◆ **Short task**:
Repeat the stretch of lines from the one containing "The width and height of the screenshot is (606, 967)." through the one containing "pyautogui.click(x=13, y=171)", word for word.

Interface element records

## Begin

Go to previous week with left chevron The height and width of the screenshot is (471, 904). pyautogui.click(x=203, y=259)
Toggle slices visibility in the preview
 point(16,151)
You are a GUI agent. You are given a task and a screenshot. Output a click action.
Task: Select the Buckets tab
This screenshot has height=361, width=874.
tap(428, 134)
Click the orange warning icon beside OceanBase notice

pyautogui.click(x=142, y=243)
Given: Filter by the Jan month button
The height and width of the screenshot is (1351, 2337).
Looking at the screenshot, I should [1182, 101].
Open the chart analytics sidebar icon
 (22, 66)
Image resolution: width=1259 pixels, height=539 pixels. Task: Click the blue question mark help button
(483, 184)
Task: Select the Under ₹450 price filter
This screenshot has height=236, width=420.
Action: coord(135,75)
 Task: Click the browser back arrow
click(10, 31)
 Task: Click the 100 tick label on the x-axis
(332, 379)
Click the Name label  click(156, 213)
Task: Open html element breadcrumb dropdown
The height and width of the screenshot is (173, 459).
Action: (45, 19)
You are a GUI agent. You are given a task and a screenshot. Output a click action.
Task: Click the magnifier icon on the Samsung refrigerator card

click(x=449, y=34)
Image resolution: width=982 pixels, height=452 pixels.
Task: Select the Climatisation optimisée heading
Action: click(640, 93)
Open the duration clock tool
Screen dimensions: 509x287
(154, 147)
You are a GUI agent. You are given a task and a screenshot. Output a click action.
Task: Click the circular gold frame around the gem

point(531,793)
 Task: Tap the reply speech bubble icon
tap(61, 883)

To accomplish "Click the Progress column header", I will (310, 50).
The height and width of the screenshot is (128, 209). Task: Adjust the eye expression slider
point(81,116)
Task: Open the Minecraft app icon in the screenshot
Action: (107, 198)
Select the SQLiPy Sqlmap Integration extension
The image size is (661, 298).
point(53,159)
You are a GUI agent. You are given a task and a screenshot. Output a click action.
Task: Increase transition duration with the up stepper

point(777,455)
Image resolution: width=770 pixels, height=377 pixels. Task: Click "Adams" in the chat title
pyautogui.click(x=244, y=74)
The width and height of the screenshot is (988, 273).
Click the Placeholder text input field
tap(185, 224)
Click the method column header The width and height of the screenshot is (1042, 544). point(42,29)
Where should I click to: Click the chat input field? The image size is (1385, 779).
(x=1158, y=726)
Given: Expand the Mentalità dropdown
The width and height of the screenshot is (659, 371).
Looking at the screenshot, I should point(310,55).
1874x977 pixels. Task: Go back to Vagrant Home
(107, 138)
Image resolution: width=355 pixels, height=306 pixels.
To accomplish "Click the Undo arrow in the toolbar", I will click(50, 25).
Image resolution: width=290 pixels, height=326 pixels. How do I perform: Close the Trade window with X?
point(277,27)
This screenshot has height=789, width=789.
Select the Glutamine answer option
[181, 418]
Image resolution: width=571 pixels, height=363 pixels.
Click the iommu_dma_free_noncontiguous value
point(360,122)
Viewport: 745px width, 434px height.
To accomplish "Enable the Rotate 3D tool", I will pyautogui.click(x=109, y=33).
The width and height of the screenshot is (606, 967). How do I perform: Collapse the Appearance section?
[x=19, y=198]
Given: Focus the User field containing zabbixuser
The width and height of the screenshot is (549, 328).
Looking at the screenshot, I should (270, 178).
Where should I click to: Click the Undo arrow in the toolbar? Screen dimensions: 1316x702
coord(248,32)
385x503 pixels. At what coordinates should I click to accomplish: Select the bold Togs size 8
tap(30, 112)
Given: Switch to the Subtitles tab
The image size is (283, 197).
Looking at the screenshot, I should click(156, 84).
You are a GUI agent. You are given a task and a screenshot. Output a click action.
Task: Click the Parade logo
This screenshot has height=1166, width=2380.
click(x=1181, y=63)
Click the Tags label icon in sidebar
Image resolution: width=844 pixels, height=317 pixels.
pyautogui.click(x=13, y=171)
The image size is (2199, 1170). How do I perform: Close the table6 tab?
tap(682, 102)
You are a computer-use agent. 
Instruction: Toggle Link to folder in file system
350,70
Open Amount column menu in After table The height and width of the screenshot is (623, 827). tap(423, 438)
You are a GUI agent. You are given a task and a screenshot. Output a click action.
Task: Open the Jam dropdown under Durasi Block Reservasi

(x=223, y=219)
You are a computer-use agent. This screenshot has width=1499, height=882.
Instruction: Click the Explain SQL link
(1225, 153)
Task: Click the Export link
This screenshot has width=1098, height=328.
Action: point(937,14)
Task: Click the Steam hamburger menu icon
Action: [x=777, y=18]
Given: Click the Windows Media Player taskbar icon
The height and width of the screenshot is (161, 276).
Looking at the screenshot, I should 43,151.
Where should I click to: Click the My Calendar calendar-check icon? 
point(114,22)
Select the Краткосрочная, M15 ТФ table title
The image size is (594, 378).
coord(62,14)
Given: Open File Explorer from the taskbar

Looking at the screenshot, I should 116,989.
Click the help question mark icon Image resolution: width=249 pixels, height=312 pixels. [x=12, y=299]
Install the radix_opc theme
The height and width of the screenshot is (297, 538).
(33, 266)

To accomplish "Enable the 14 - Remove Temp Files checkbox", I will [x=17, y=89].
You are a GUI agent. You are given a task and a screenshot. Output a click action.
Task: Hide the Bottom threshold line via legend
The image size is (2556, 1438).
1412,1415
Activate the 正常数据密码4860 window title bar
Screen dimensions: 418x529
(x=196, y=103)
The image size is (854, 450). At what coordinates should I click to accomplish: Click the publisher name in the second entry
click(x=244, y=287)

## End

◆ **The response**:
The width and height of the screenshot is (606, 967). How do I perform: Collapse the Appearance section?
[x=19, y=198]
Given: Focus the User field containing zabbixuser
The width and height of the screenshot is (549, 328).
Looking at the screenshot, I should (270, 178).
Where should I click to: Click the Undo arrow in the toolbar? Screen dimensions: 1316x702
coord(248,32)
385x503 pixels. At what coordinates should I click to accomplish: Select the bold Togs size 8
tap(30, 112)
Given: Switch to the Subtitles tab
The image size is (283, 197).
Looking at the screenshot, I should click(156, 84).
You are a GUI agent. You are given a task and a screenshot. Output a click action.
Task: Click the Parade logo
This screenshot has height=1166, width=2380.
click(x=1181, y=63)
Click the Tags label icon in sidebar
Image resolution: width=844 pixels, height=317 pixels.
pyautogui.click(x=13, y=171)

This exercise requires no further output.